Temmecha Turner helps students discover their spark — and transform their future

Temmecha Turner
Temmecha Turner, ’04, is an Oregon State alumna with years of experience working one-on-one with students and families from historically underserved communities on engagement and advocacy. She joined the Office of Institutional Diversity in October 2022 as director of community diversity relations. She also serves on the leadership council of the Black Alumni and Friends Network for the OSU Alumni Association, focusing on engagement and recruitment.

What do you hope to accomplish as director of community diversity relations?

Through this role, I will develop relationships with our community partners and attend and/or host and sponsor community engagement events like My People’s Market and The Skanner MLK Breakfast. I hope to collaborate with our partners to create culturally responsive programming and opportunities that support our students and families. The goal of this programming is to address the barriers that students from historically underrepresented backgrounds face and provide resources and support that will give them a sense of belonging.

Can you describe your previous work in student advocacy?

I began at an alternative school setting in Portland called Open Campus (formerly known as Open Meadows), where I helped African and African American students navigate through high school, in addition to serving as a liaison between school and home. I conducted home visits and helped students navigate through some of the challenges they were facing. Through Self Enhancement Inc., I also hosted a middle school girls’ group at the César Chávez School to talk about identities, cultural awareness, self-love, self-awareness and more — to help them find their spark. Following that, I worked for Friends of the Children for nine years as a professional mentor, developing strategies to support students early in their academic journeys. This included getting parent concerns to the right place to help with subjects where students were struggling, along with enrichment activities in the community that provided students with a well-rounded learning experience. I also worked as a student engagement coach for Portland Public Schools where I supported building systems for student success and supporting the mental health of students through a racial equity lens. The goal of this program was to increase support and student engagement for historically underserved populations, as well as increase graduation rates.

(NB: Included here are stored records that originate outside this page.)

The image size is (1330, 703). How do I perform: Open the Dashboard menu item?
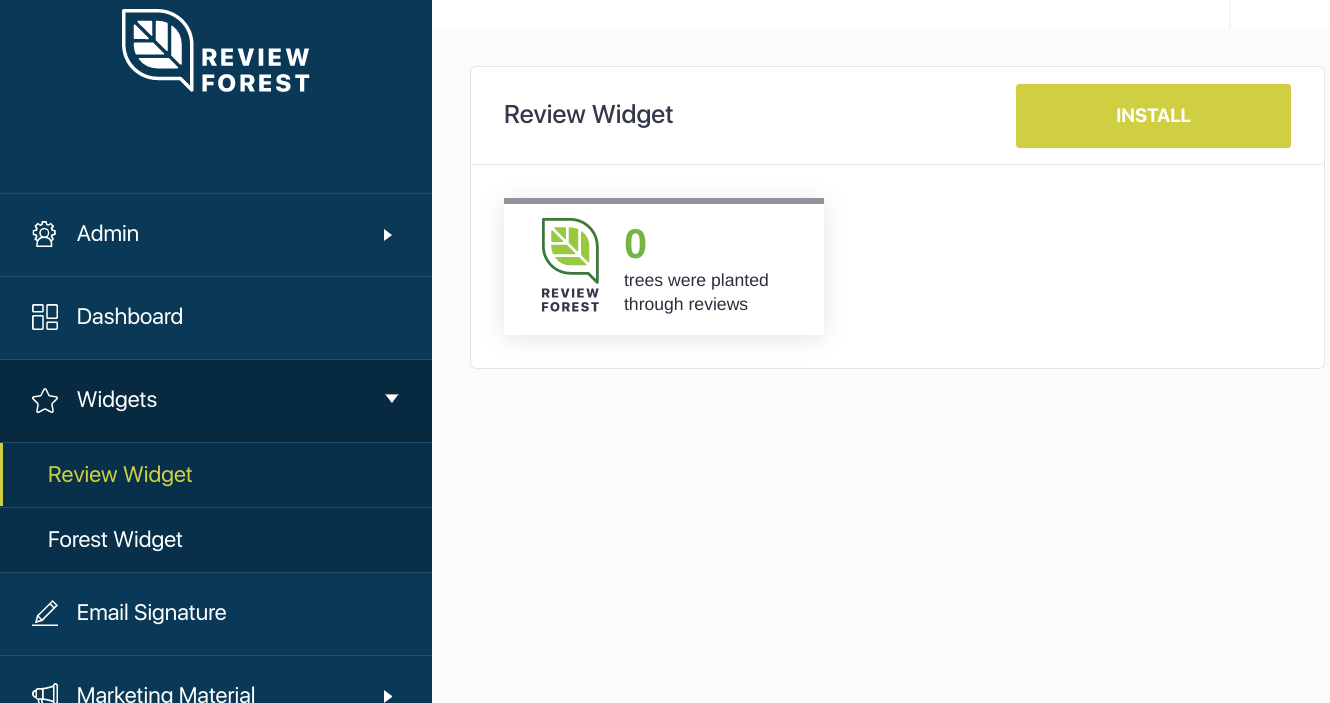(129, 316)
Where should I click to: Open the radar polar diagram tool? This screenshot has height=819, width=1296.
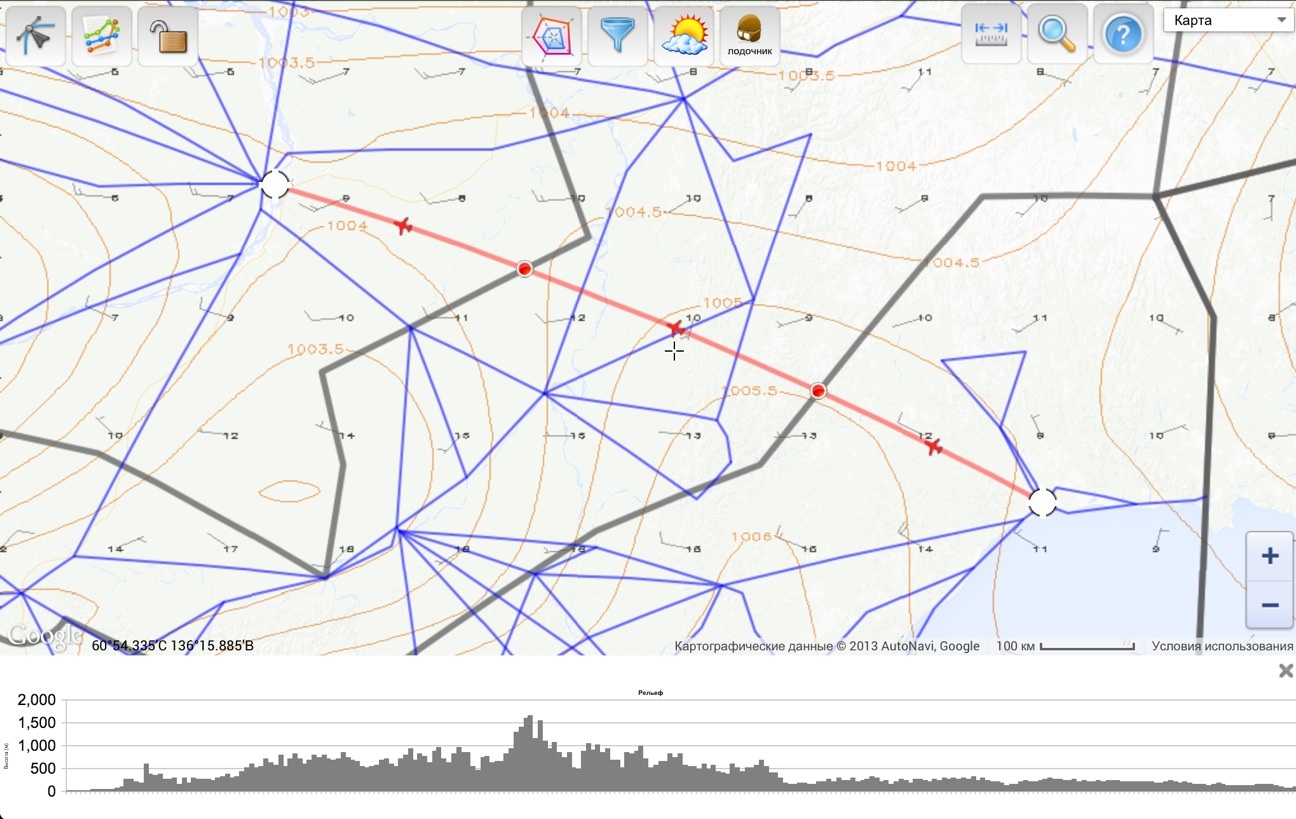pyautogui.click(x=552, y=36)
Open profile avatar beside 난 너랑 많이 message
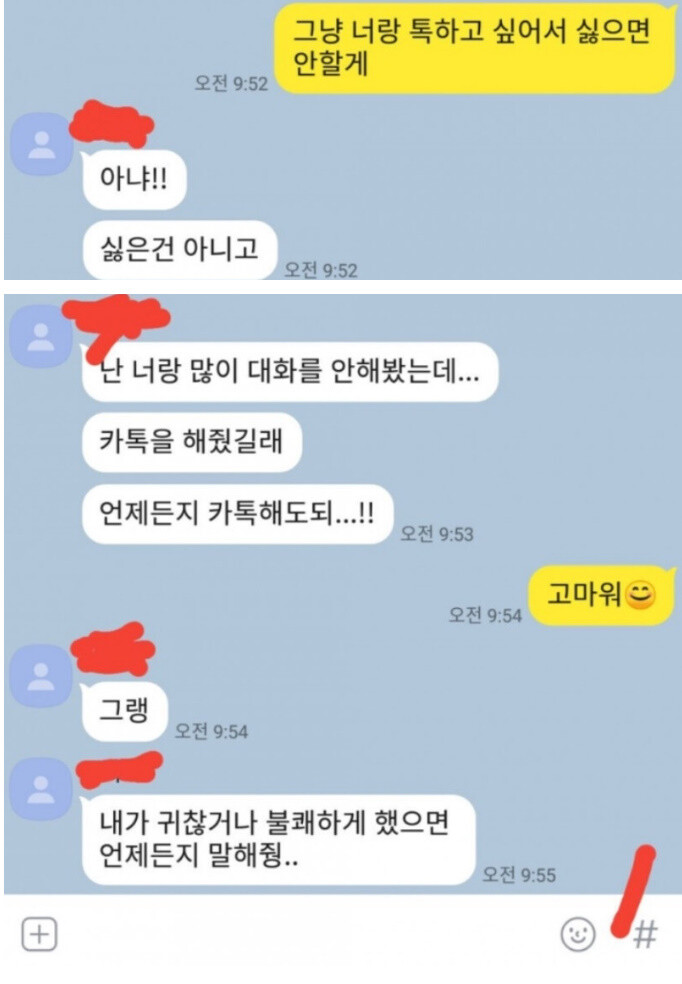This screenshot has width=682, height=984. (x=41, y=336)
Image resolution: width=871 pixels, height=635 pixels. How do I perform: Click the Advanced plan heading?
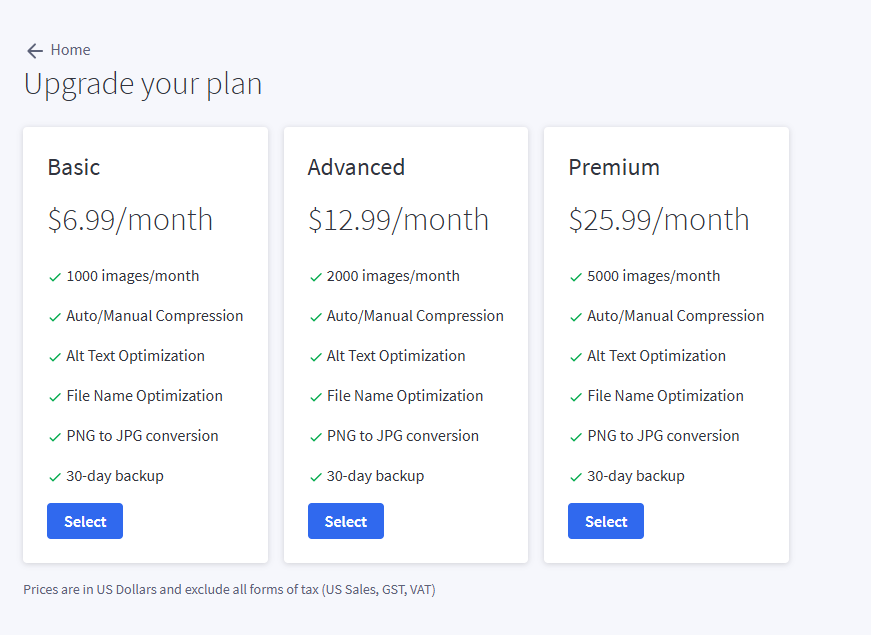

What would you say contributes most to student success?

By letting them know the definition of success starts with tapping into their own greatness rather than meeting someone else’s milestone or timeline, they become more empowered and confident. It’s never too late to learn, and it’s never too late to accomplish a goal. Sometimes it just takes a little more time and discipline. And if we can help families navigate the education system — which hasn’t always been accessible due to language barriers, income restrictions or limited family support — we can get closer to reaching education equity.

What can Oregon State do to better support students from historically underserved areas?

We want students to thrive at our school and have a safe emotional space and sense of belonging. Unfortunately, students from historically underserved areas haven’t had equal access to the same opportunities as their white counterparts. For example, white students grow up going to OSU football games, visiting campus and can envision their future here. We want the same for historically underrepresented students — especially those who are first-generation college students. They should have the opportunity to go into a career after college that will help push through the glass ceiling — as many have families who come from generational poverty. And we can do that by helping students develop a network and find resources and connections that can help them land the job they want.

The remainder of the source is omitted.